(Location data for elements and text)
===

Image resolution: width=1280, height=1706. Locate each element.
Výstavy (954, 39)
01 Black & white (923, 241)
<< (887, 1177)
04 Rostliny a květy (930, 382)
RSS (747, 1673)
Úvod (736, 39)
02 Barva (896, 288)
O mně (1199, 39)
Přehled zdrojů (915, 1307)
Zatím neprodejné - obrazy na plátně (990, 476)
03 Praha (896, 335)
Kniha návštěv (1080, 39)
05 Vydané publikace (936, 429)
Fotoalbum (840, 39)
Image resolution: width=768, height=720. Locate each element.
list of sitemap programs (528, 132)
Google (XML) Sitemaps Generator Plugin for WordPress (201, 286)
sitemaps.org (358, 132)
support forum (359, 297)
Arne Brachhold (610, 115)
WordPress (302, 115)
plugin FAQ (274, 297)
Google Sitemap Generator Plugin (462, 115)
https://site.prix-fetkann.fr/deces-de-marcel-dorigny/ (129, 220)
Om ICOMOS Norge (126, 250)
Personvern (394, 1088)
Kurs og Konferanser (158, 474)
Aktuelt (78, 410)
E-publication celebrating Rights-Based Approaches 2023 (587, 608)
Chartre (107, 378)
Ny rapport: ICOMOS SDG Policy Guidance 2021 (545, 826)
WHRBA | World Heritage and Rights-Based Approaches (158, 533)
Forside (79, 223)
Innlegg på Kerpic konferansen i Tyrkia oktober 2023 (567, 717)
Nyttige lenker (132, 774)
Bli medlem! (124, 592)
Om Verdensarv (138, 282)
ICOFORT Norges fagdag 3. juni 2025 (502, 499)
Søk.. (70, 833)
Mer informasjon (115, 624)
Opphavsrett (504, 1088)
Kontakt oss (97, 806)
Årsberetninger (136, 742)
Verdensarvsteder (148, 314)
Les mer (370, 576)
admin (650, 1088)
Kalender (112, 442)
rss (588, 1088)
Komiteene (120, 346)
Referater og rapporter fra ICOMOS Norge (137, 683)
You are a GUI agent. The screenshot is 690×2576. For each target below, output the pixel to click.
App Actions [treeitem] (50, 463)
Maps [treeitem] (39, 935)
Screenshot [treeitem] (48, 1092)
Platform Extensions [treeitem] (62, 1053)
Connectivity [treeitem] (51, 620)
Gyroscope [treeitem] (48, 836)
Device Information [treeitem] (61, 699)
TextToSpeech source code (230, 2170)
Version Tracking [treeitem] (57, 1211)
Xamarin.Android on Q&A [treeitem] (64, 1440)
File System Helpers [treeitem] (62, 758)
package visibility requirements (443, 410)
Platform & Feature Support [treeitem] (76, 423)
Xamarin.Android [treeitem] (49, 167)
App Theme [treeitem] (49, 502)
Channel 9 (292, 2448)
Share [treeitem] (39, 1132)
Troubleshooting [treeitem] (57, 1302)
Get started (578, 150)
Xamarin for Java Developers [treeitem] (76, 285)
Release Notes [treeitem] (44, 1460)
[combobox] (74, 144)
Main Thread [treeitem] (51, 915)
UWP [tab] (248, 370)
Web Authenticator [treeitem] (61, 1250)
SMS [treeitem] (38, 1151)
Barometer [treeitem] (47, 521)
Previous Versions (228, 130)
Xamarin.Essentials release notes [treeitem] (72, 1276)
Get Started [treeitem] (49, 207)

===

> **Task to complete**
Output as a JSON list of strings, one per line, the lines of the data from the line with "Innlegg på Kerpic" up to and including the line with "Årsberetninger (136, 742)", skipping any blank lines.

> **Task response**
[
  "Innlegg på Kerpic konferansen i Tyrkia oktober 2023 (567, 717)",
  "Nyttige lenker (132, 774)",
  "Bli medlem! (124, 592)",
  "Om Verdensarv (138, 282)",
  "ICOFORT Norges fagdag 3. juni 2025 (502, 499)",
  "Søk.. (70, 833)",
  "Mer informasjon (115, 624)",
  "Opphavsrett (504, 1088)",
  "Kontakt oss (97, 806)",
  "Årsberetninger (136, 742)"
]